Exclusive: News 3 obtains copy of July failed Ralston inspection

Local News

News 3 has obtained a copy of July’s U.S. Department of Housing and Urban Development inspection that put Ralston Towers on the clock to fix the facility or lose the federal vouchers the nearly 200 residents depend on.

This comes as Ralston residents wait on a follow-up inspection. There is an angst from those inside the downtown Columbus low-income housing complex.

“People are scared,” said Ralston resident Marion Bass. “They really don’t know which way to turn, who to ask this, who to ask that. In my opinion, people are just confused.”

There has been bad news for residents for the last couple of years.

A landmark judgment in a wrongful death lawsuit brought the continuing struggles at the Ralston Towers to the public eye.

The death of Charles Hart in 2017 showed deficiencies at the Ralston Towers, a government housing facility in Columbus. Many stories of the struggles residents continue to face are still coming out, but unfortunately those are just a few of the many.

Local congressmen Drew Ferguson, R-West Point, and Sanford Bishop, D-Albany, toured the facility after an inspection showed a lack of compliance to health and safety code, as well as the building’s history of neglect and failure to meet the standards of maintaining “decent, safe, and sanitary” conditions.

Following the judgment in July, News 3 received new information on the conditions in the building through an open records request that brought out the latest inspection performed by HUD.

The Ralston Towers failed, with a score of 42 out of 100, far below the 60 required to pass.

The inspection report gave a clearer picture of how bad the conditions inside are, outlining problems with rats, mice, and bedbugs, as well as issues with fixtures, toilets, paint, walls, ceilings, mold, and more.
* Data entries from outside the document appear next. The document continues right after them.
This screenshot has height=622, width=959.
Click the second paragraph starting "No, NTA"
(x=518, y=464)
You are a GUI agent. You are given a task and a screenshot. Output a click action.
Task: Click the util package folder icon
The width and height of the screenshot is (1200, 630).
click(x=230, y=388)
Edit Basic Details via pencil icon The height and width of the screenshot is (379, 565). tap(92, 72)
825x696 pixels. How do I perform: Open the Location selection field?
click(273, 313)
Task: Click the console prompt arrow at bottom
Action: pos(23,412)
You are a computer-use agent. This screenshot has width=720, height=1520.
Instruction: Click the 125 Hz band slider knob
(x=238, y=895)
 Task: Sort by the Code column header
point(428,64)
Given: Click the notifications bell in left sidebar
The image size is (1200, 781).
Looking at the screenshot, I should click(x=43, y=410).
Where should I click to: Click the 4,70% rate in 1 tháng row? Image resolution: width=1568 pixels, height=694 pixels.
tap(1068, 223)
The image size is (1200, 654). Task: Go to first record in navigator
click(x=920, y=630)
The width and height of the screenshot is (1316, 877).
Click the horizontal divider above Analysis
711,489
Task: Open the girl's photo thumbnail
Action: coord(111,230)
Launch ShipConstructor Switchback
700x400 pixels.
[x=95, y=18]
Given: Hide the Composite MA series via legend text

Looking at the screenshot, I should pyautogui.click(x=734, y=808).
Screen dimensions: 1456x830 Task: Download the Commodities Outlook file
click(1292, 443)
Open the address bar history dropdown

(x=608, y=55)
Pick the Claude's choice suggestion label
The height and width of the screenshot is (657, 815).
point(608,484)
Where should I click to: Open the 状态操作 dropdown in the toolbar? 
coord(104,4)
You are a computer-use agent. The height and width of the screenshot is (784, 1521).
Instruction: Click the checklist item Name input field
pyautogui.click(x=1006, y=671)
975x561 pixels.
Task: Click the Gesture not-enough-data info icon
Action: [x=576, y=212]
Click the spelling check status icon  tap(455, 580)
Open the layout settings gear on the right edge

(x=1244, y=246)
The owners of the Ralston, New Jersey-based PF Holdings, had until Oct. 1 to make the necessary repairs and fixes. With that deadline passed, everyone from residents to owners to city officials are waiting for the next step, another HUD inspection.

Still, while everyone waits on the outcome, the 199 low-income residents depending on federal housing vouchers are caught in the middle.

The Ralston’s management declined to comment on the subject, a practice they have held throughout the many months of questions and concerns.